Dataset entries:
━━━━

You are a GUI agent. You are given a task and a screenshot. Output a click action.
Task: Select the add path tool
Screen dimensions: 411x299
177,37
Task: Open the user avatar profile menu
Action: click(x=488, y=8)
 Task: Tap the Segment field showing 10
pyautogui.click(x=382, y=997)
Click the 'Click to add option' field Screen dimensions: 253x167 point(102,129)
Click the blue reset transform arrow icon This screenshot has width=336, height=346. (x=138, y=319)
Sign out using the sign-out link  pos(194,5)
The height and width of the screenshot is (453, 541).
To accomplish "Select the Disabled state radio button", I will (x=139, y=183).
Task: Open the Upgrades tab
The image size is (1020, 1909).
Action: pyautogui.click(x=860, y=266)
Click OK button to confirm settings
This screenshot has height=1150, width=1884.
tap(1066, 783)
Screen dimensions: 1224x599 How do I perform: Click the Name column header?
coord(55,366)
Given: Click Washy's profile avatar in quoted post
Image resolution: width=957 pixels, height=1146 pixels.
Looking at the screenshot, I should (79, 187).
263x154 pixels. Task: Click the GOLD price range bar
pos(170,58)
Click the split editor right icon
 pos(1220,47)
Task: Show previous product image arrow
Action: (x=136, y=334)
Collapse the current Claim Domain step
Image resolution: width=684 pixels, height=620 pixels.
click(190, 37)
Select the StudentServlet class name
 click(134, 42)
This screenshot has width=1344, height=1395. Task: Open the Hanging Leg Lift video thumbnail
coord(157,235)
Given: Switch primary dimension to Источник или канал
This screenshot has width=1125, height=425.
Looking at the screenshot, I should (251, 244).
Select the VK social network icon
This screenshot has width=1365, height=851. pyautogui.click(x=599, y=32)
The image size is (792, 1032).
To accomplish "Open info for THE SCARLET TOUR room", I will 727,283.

━━━━

▶ _Activity_
If a line in the records above has the word "accomplish", copy it out.

▶ _Expected output_
To accomplish "Select the Disabled state radio button", I will (x=139, y=183).
To accomplish "Open info for THE SCARLET TOUR room", I will 727,283.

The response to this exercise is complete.